Murder at the Estate Sale by Lily Charles

Murder at the Estate Sale by Lily Charles

Author:Lily Charles
Language: eng
Format: epub
Publisher: Black Opal Books


Chapter 22

Fruitless or Not?

Q. K. Philander Doesticks, The Witches of New York, 1858, brown blind stamped cover with gilt lettering on spine. Pseudonym of Mortimer Thompson, a journalist who traveled around New York City talking to witches.

Professor Parnell was not what Emma expected. Fiftyish, with carefully coiffed blonde hair and high heels, she greeted Emma with, “Ms. Clarke?”

“Doctor Emma Clarke,” Emma said smoothly.
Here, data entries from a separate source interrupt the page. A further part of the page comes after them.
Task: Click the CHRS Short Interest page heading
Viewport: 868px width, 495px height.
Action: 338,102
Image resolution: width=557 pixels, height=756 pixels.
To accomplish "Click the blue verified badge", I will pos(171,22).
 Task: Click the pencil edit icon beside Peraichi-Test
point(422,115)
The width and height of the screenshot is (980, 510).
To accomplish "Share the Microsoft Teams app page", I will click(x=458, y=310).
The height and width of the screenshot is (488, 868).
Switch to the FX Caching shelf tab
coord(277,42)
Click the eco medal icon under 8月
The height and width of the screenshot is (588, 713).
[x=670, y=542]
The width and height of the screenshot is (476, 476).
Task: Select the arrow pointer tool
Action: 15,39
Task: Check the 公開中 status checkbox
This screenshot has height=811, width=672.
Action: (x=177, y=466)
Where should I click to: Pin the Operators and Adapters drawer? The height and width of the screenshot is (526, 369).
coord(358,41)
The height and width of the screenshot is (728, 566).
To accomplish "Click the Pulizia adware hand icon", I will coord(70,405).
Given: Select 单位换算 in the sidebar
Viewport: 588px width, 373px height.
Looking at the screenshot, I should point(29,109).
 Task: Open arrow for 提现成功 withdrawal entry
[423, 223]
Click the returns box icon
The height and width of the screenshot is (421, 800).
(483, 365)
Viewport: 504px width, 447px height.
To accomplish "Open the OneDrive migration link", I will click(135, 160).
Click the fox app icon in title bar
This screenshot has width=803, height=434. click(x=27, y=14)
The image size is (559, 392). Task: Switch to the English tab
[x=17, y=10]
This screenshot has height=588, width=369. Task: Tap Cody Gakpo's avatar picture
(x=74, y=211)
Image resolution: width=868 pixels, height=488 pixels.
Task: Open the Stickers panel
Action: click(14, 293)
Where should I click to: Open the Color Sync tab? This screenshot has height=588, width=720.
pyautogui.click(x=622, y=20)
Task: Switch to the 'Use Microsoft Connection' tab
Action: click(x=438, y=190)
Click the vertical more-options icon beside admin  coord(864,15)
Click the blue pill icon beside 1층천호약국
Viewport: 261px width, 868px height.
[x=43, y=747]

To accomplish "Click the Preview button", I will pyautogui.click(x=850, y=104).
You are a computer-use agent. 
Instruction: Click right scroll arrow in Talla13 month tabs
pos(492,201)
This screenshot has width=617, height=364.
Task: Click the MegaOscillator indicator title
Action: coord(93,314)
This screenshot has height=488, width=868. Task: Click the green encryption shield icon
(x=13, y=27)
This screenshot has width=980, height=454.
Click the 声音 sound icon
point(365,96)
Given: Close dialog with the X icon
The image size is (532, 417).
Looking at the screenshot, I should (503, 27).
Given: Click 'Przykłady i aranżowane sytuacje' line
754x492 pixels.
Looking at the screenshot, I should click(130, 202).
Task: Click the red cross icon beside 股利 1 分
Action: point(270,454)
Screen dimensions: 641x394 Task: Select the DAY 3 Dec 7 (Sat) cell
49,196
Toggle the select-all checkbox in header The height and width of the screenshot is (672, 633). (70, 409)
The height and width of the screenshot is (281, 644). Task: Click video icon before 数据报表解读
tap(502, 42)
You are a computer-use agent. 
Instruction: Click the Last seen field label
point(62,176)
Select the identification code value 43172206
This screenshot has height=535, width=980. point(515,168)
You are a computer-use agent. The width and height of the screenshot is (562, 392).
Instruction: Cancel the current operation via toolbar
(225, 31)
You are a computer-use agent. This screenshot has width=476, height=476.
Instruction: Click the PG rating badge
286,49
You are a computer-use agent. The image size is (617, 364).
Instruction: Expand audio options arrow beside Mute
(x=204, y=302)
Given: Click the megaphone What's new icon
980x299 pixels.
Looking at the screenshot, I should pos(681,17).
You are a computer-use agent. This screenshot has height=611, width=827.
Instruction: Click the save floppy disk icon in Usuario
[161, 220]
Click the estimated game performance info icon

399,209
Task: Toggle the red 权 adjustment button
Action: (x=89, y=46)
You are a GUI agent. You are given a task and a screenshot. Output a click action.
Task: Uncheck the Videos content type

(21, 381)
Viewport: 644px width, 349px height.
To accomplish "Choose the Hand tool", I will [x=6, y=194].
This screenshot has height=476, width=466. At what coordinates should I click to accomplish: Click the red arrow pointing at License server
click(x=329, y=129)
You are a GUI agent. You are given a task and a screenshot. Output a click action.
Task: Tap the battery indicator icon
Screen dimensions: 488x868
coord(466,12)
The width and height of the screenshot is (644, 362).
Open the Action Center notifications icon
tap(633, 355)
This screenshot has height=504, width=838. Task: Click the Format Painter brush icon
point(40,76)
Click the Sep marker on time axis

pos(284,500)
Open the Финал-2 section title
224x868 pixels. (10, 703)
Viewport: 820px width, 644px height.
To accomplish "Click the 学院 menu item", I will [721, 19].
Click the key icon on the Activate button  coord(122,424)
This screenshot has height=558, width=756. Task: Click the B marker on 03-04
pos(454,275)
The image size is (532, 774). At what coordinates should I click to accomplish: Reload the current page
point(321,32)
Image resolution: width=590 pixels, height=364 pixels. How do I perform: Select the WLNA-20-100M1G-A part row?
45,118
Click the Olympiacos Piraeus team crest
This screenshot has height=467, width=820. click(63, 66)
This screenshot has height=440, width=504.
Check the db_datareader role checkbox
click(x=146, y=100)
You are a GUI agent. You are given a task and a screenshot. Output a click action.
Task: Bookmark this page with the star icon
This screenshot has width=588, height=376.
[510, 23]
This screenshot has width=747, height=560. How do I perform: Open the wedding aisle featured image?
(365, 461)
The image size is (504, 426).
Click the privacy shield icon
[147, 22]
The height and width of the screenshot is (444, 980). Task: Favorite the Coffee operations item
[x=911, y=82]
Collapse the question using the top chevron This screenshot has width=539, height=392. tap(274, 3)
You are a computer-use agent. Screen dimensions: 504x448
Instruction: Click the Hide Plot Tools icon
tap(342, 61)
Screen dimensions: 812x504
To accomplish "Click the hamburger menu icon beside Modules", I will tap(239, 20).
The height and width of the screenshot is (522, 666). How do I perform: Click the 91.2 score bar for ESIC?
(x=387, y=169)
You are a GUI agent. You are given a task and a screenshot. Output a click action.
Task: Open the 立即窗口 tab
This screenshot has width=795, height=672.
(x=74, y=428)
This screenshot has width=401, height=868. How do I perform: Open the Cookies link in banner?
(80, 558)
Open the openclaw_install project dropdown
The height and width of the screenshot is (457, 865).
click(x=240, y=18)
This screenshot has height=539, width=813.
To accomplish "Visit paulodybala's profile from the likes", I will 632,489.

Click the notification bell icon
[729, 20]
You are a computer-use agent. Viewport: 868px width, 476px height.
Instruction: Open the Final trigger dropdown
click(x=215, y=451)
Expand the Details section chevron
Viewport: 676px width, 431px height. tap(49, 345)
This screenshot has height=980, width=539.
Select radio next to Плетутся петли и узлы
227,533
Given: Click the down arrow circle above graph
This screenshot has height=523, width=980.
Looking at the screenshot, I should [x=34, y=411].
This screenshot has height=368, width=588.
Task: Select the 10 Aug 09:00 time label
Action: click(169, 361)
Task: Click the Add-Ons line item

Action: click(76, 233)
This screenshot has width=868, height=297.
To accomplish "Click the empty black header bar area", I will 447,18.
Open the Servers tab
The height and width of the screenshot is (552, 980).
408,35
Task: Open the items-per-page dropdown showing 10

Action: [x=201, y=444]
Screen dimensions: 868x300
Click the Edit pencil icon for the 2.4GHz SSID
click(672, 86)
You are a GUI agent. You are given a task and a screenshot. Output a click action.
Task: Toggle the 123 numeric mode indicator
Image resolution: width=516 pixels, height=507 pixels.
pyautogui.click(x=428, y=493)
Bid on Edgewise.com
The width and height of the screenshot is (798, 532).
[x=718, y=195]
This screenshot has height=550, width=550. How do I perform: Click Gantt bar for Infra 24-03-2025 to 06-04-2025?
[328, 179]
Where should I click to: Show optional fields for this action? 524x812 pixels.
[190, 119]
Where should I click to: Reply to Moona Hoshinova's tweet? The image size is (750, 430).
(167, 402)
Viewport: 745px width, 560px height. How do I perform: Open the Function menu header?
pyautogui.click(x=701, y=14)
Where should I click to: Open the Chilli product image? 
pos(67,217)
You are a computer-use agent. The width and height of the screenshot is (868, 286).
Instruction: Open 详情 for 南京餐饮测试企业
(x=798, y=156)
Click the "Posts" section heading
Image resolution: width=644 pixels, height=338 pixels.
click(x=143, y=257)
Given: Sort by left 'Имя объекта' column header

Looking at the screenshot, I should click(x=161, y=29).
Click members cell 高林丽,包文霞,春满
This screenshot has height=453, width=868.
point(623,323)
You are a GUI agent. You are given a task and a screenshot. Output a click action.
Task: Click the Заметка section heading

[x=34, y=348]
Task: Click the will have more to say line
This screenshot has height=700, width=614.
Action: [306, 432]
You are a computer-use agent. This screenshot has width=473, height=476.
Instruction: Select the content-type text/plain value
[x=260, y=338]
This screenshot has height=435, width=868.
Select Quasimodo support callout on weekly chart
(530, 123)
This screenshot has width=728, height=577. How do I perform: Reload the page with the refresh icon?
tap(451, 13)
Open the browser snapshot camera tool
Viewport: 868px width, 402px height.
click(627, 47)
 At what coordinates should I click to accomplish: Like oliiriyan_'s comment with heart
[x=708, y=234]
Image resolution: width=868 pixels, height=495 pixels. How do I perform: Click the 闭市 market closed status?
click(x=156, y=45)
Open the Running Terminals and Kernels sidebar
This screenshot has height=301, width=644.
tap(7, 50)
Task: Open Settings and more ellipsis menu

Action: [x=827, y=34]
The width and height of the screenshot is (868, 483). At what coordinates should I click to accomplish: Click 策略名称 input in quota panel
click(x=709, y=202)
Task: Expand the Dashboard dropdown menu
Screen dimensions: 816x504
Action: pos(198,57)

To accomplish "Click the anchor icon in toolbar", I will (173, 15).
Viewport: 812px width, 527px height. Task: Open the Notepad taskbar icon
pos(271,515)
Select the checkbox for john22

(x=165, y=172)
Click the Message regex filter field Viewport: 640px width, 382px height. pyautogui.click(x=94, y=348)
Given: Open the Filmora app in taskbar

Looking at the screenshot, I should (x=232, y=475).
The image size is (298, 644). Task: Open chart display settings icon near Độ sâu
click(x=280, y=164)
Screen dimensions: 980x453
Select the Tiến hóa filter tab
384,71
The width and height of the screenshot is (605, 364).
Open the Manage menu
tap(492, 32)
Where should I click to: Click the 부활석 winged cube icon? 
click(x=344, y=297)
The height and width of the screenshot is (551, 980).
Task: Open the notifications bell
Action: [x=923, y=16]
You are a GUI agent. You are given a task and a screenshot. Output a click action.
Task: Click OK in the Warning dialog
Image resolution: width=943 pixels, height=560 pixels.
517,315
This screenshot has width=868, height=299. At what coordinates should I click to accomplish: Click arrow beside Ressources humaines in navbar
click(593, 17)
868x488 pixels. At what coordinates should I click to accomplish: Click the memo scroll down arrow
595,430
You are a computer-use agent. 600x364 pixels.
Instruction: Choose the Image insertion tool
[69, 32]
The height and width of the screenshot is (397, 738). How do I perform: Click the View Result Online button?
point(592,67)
“Please have a seat.” Parnell’s smile was formal, not inviting. She gestured to a wooden chair and seated herself behind her desk with an air of rigid waiting.

“Thank you, Dr. Parnell.” Emma sat in the hard chair. She could see behind the professor a tall bookshelf with a row of books by Lewis and a set of reference books. The Catholic Encyclopedia?

“I’m interested in C.S. Lewis,” Emma said, “and I came across your dissertation recently. Could I ask you a few questions?”

“I have a meeting in half an hour.” The professor looked at her watch.

“I won’t keep you long. I was wondering whether you have learned more about Lord Agerton, and if he was really Lewis’s student at Oxford.”

Dr. Parnell shook her head. “I didn’t find out anything more about Agerton. He was not significant to my research.”

“Did you ever find out how he died?”

Parnell hesitated. “No. Why are you interested?”

“I thought it might add more to what we know about Lewis. Particularly why he was so adamantly against any sort of alternative or pagan spirituality.”

“Lewis was a Christian,” said Parnell, as though explaining the obvious to a not very bright student. “To him, what you call alternative or pagan spirituality was wrong, evil, forbidden.” Her voice sounded even and controlled.

Emma nodded. “But—did he ever have any experiences with—pagan spirituality—that might have influenced him?”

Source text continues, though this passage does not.